━━━ Input

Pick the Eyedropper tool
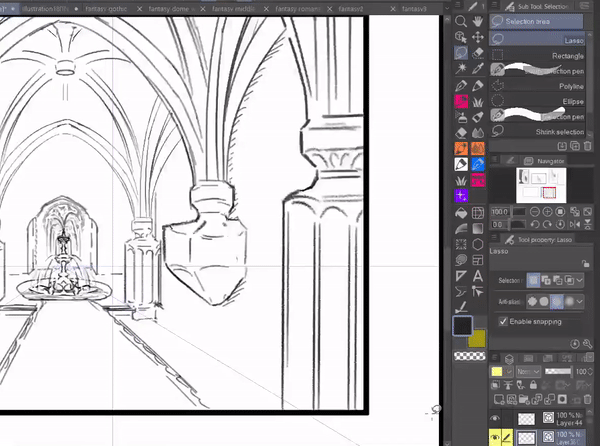The height and width of the screenshot is (446, 600). 479,70
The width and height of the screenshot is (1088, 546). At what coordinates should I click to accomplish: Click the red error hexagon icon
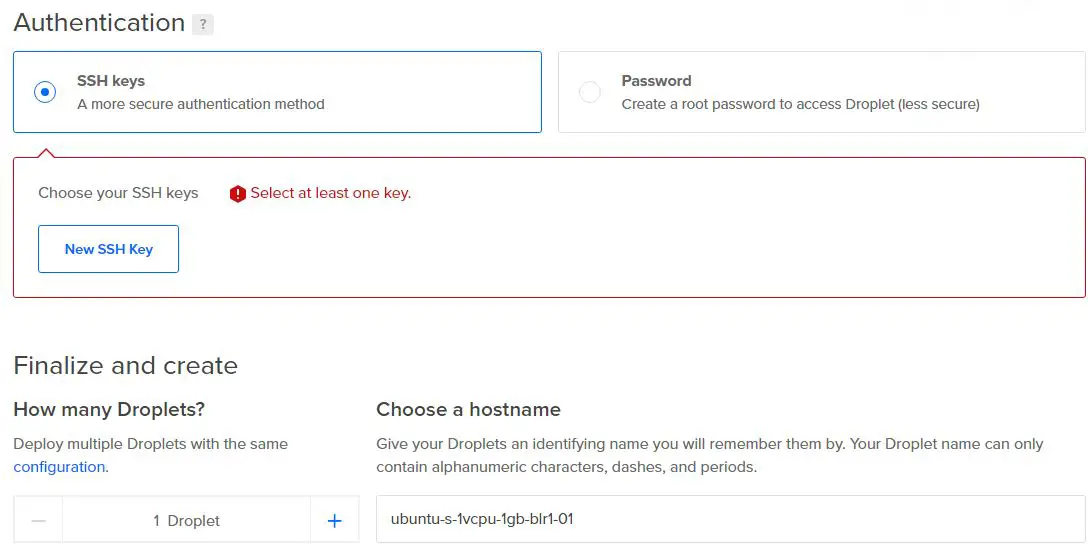click(x=237, y=194)
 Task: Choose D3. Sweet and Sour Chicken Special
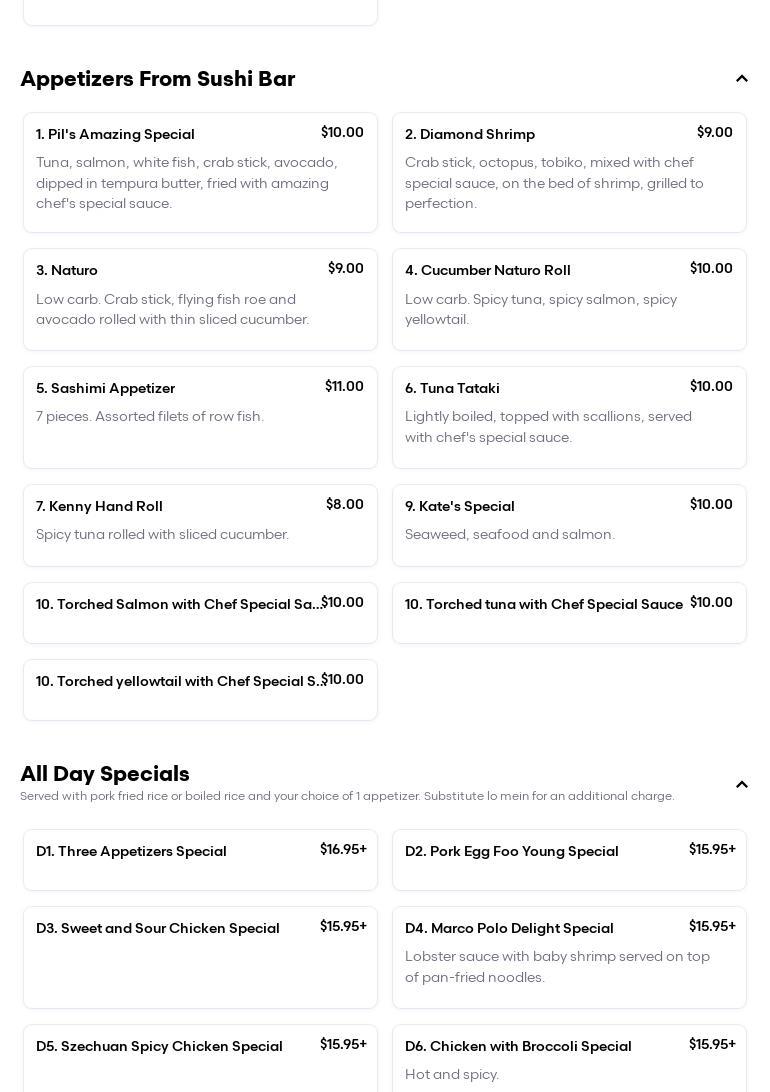[x=200, y=956]
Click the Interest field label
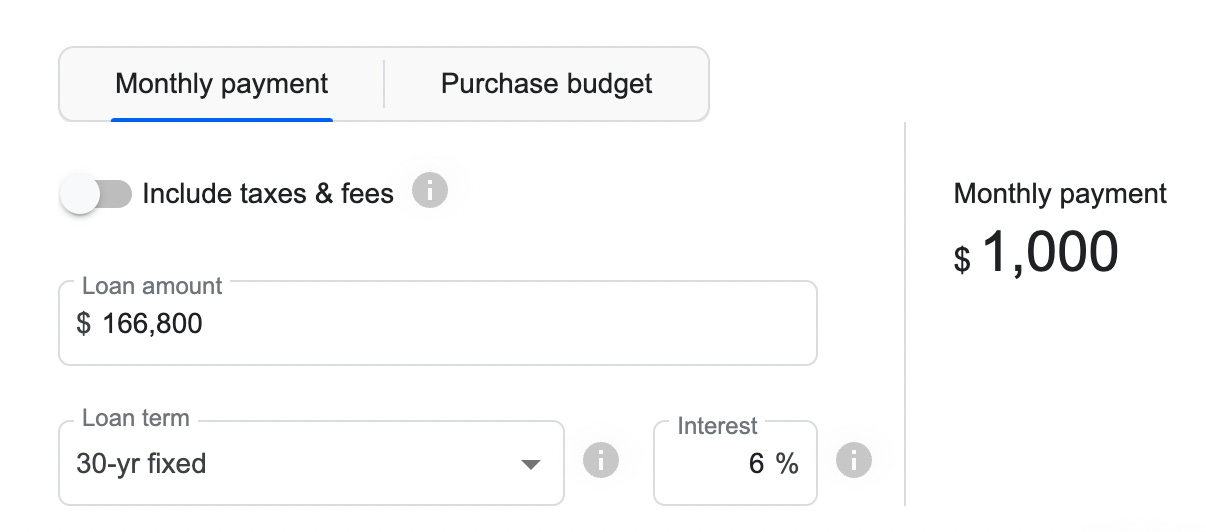 point(717,426)
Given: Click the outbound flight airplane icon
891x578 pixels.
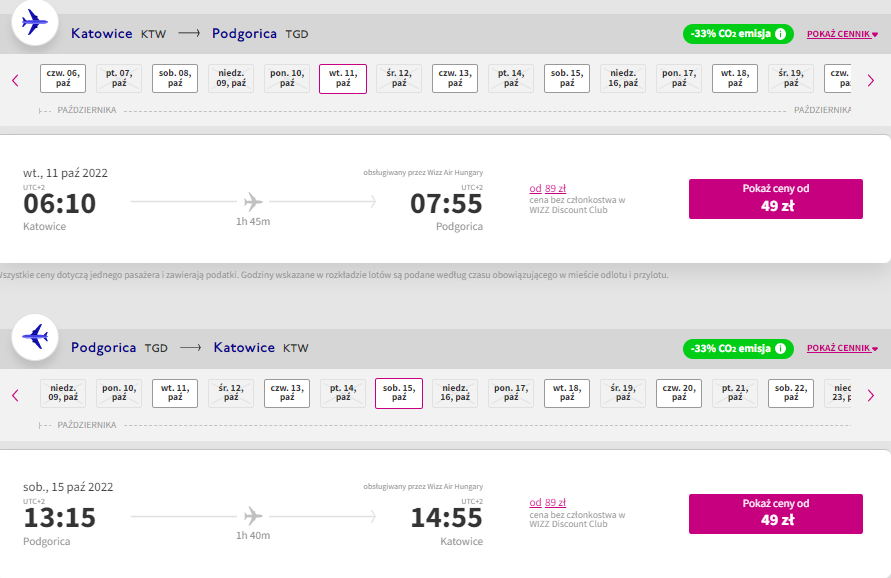Looking at the screenshot, I should pos(35,23).
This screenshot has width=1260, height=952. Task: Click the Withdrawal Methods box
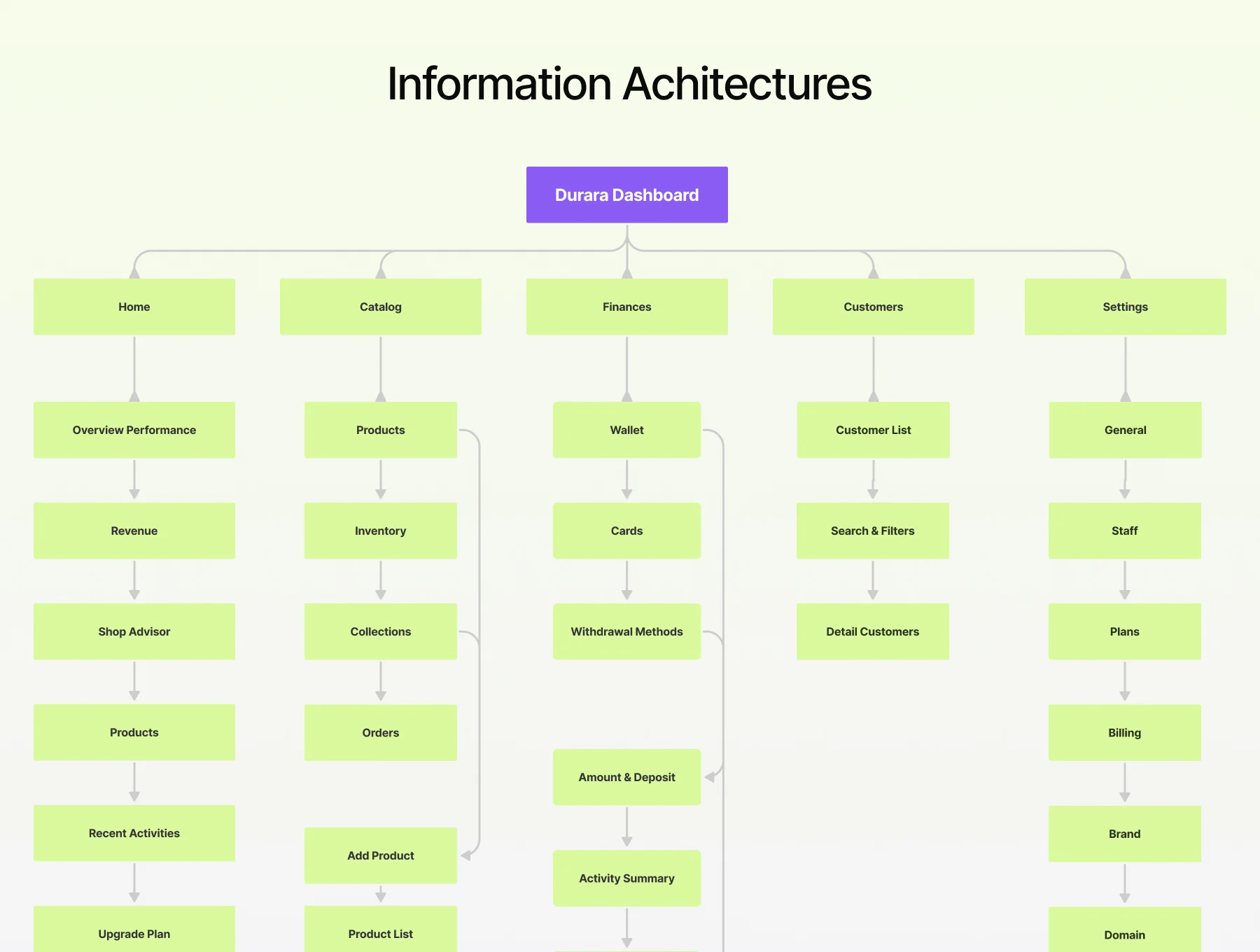click(x=626, y=631)
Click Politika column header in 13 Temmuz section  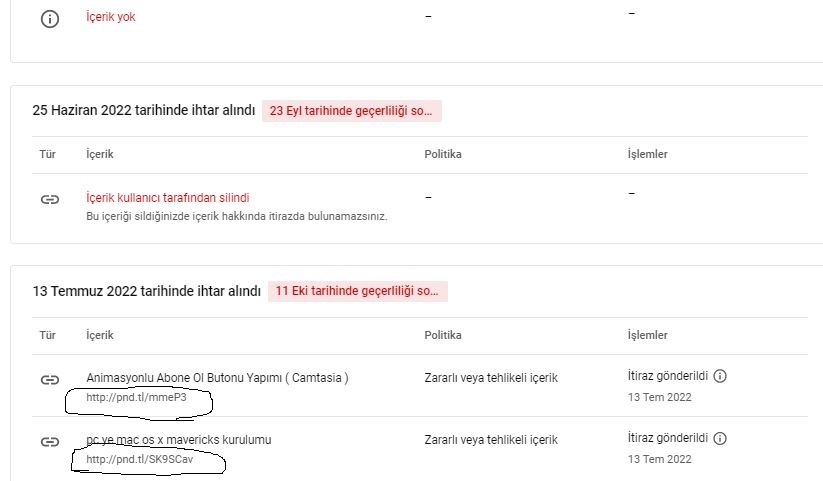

━━━━━━

Copy the listing above word for word, omitting the pictures.

Result for this task:
Pick the Eyedropper tool
The height and width of the screenshot is (446, 600). 479,70
The width and height of the screenshot is (1088, 546). At what coordinates should I click to accomplish: Click the red error hexagon icon
click(x=237, y=194)
 Task: Choose D3. Sweet and Sour Chicken Special
[x=200, y=956]
Click the Interest field label
 point(717,426)
Given: Click the outbound flight airplane icon
891x578 pixels.
Looking at the screenshot, I should pos(35,23).
This screenshot has width=1260, height=952. Task: Click the Withdrawal Methods box
click(x=626, y=631)
Click Politika column header in 13 Temmuz section  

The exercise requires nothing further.